MOSFET Power Amplifier Coursework help

[Ryth_cs]

Hey, I am an A2 Electronics student and need to prove that my MOSFET Power Amplifier is functional, image is attached.

I was told to use the P=V^2/R formula to prove that the power at the input is greater than that of the output.

I currently have no clue on how to use this formula to prove this, any help would be greatly appreciated.

I can give additional information of needed.

 

Cheers,

Ryan

[Crunchy Dragon]

12 minutes ago, Smiffy_ said:

the P=V^2/R formula

Power = Voltage squared, divided by Resistance?

 

I haven't taken an electronics course in a few years and my knowledge is pretty limited.

[Ryth_cs]

Just now, Crunchy Dragon said:

Power = Voltage squared, divided by Resistance?

 

I haven't taken an electronics course in a few years and my knowledge is pretty limited.

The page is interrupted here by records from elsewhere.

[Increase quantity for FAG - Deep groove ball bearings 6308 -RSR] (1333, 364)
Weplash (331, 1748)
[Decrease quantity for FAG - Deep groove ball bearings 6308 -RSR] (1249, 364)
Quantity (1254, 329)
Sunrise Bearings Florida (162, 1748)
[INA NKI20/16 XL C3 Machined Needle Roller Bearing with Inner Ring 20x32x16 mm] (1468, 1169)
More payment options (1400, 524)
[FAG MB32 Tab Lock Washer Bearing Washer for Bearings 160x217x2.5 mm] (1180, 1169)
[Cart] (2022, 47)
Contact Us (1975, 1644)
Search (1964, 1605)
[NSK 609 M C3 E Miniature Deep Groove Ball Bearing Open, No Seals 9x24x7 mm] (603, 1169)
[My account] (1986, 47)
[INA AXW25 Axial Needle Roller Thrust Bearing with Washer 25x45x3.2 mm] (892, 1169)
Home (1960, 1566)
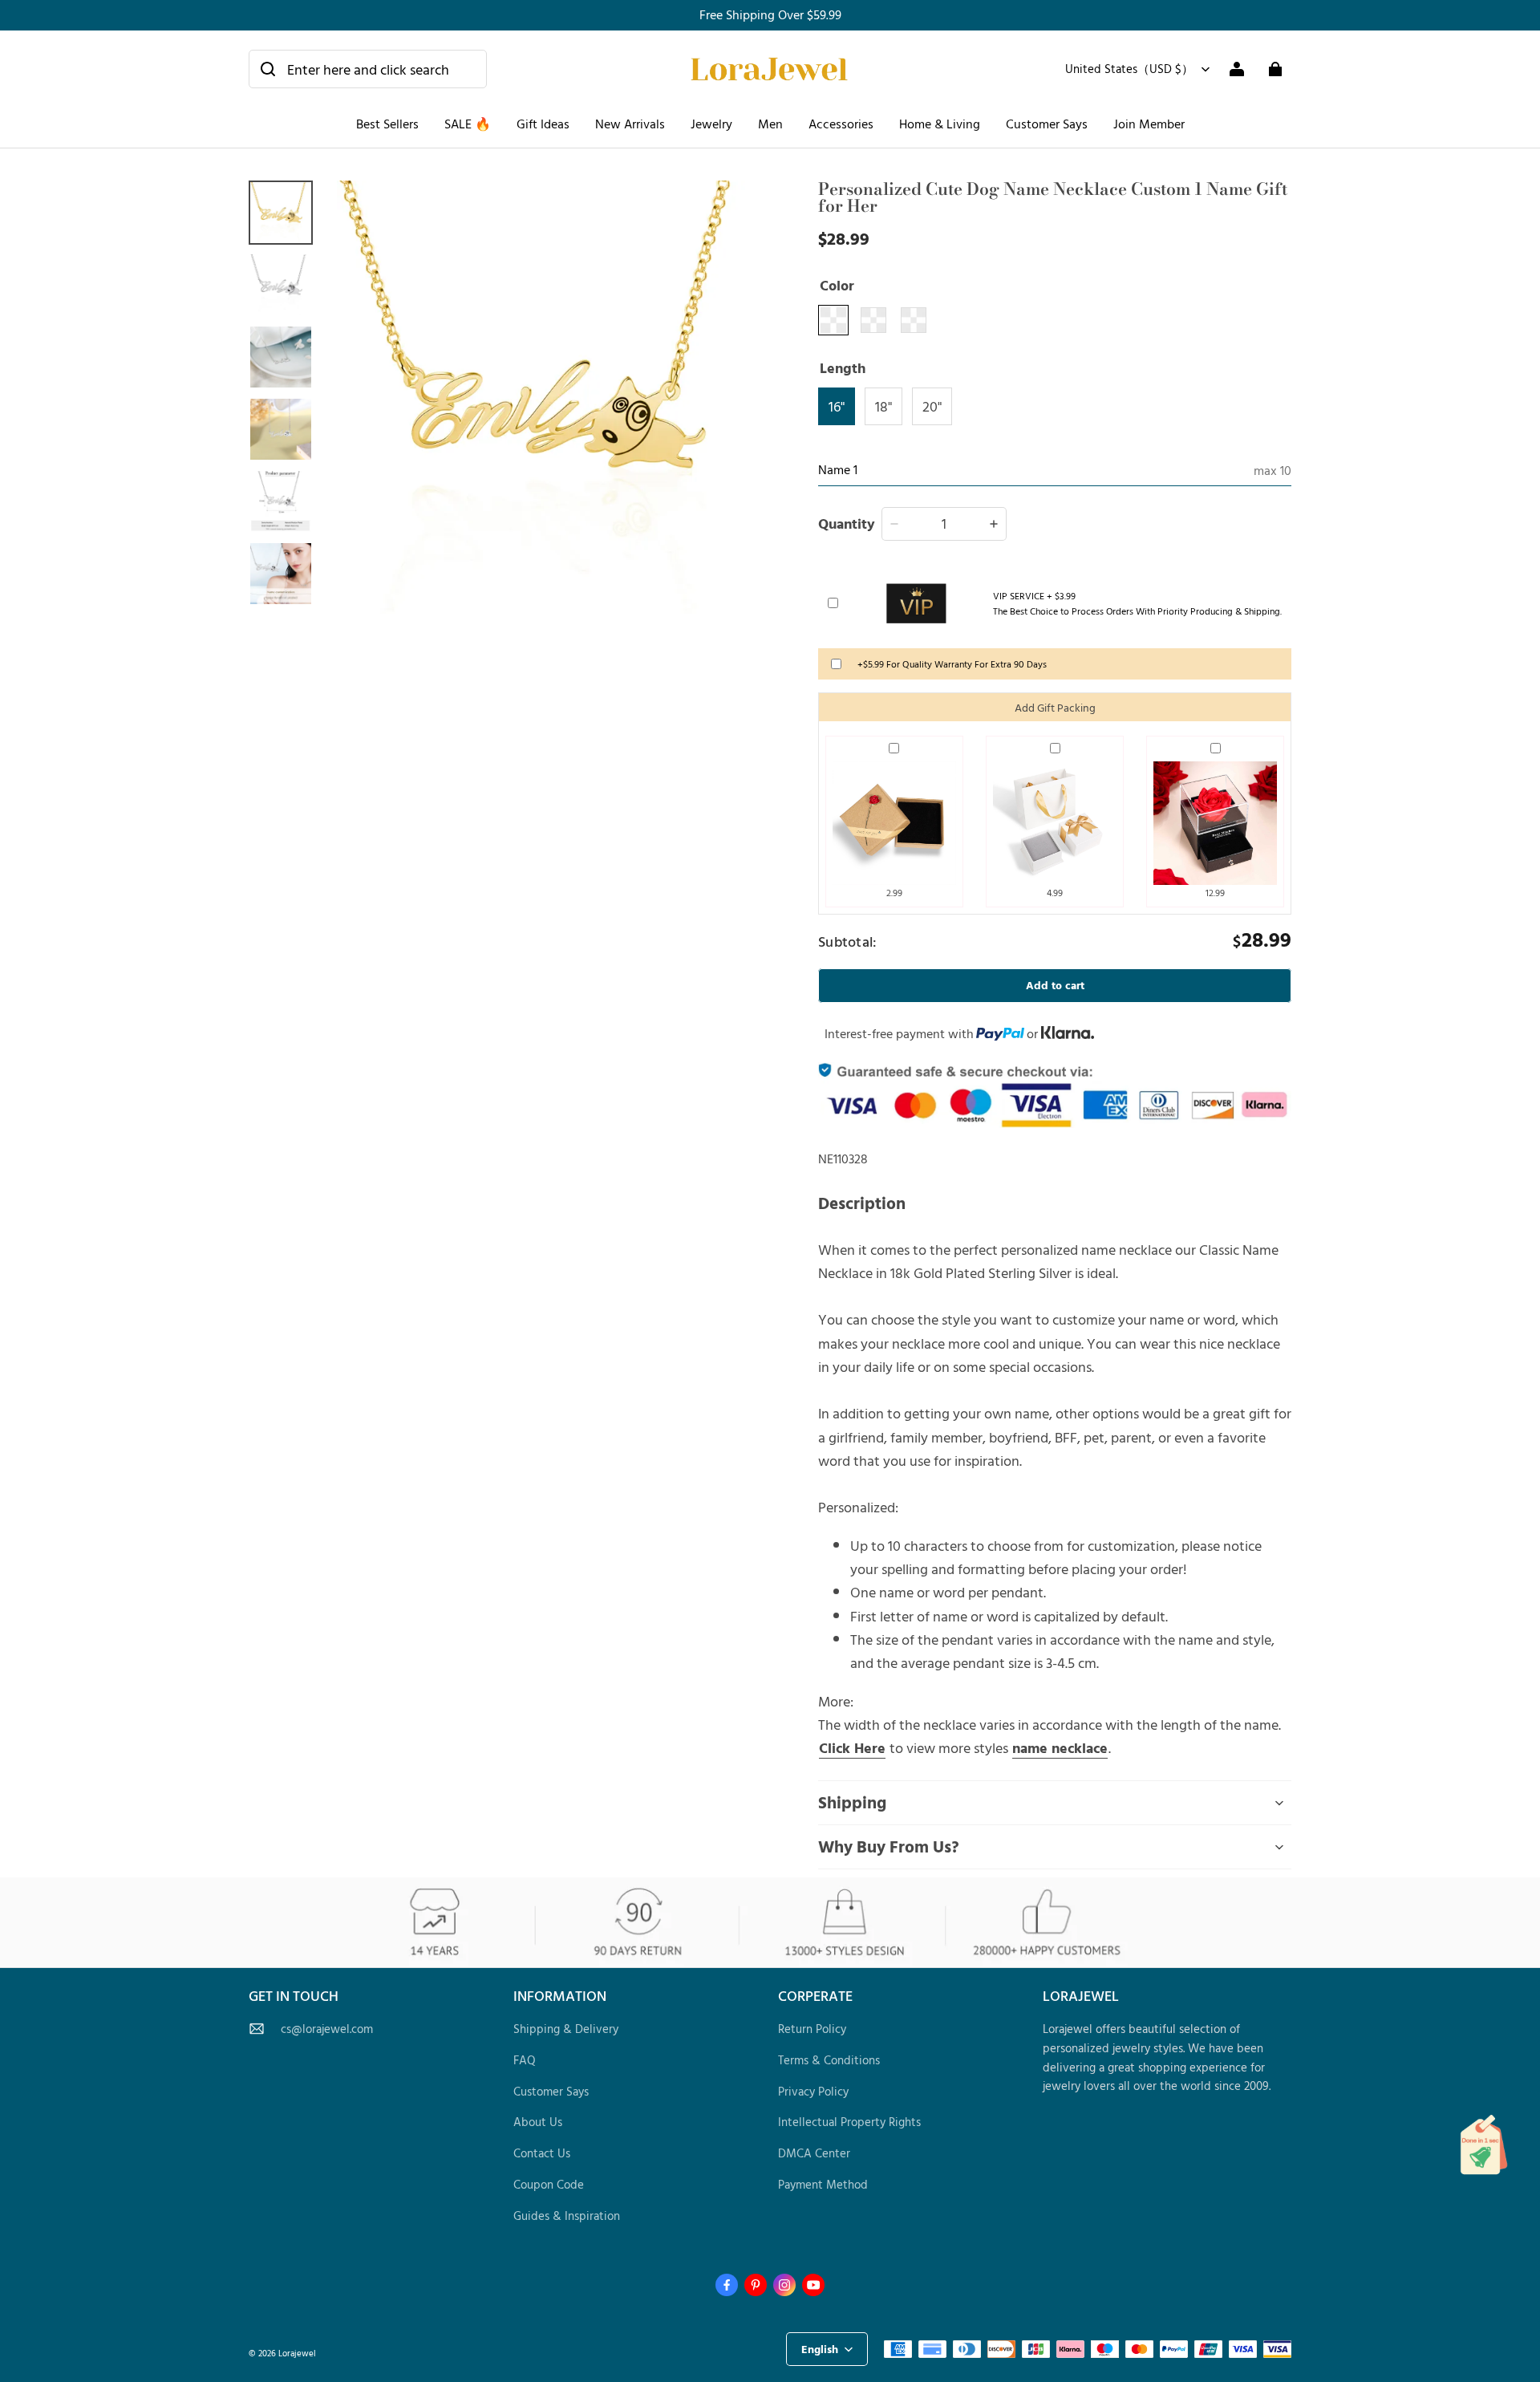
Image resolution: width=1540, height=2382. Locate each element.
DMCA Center (814, 2153)
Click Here (852, 1747)
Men (770, 123)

I'm aware of the formula just not on how to apply it to solve my problem.

[Crunchy Dragon]

Just now, Smiffy_ said:

I'm aware of the formula just not on how to apply it to solve my problem.

I'm asking if that was the correct interpretation of the formula since I wasn't sure. Sorry for not pointing it out.

[Ryth_cs]

2 minutes ago, Crunchy Dragon said:

I'm asking if that was the correct interpretation of the formula since I wasn't sure. Sorry for not pointing it out.

Oh yes it is, sorry for not realising.

[Unimportant]

1 hour ago, Smiffy_ said:

I was told to use the P=V^2/R formula to prove that the power at the input is greater than that of the output.

Surely you mean to prove that power at the output (relay) is greater then the input (MOSFET gate).

 

There's some information missing, such as the relay's coil resistance and the MOSFET Rds(on) but let's go worst case.

 

Let's ignore the fact that the MOSFET itself will have a huge input resistance at the gate and model the Gate-Source in the worst possible way, a short circuit. Even then we have at least the 2.1M gate resistance.

 

Assuming the gate is also being driven with 5V, and seeing the MOSFET Gate-Source as a short with 0 voltage drop, the full 5V has to drop over the 2.1M resistor, we get:

P = 5^2 / 2.1M = 0,000011905 Watt

of power dissipated in the gate resistor. As a side note, current will stop flowing into the MOSFET gate once it's been fully charged (barring some leakage current), but let's ignore that as well.

 

As for the output side, let us assume we have a really crappy MOSFET with a Rds(on) of 10 ohms. As for the relay's coil resistance, let's go by this datasheet that says 50 ohms.

The relay coil and MOSFET Rds(on) are in series and thus form 60 ohms, we get:

5^2 / 60 = 0,42 Watts of power dissipated in the output circuit total.

Of which (0,42 / 60) * 50 = 0,35 Watts in the relay and...
(0,42 / 60) * 10 = 0,07 Watts in the MOSFET.

And so, power in the output loop is much greater then in the input loop.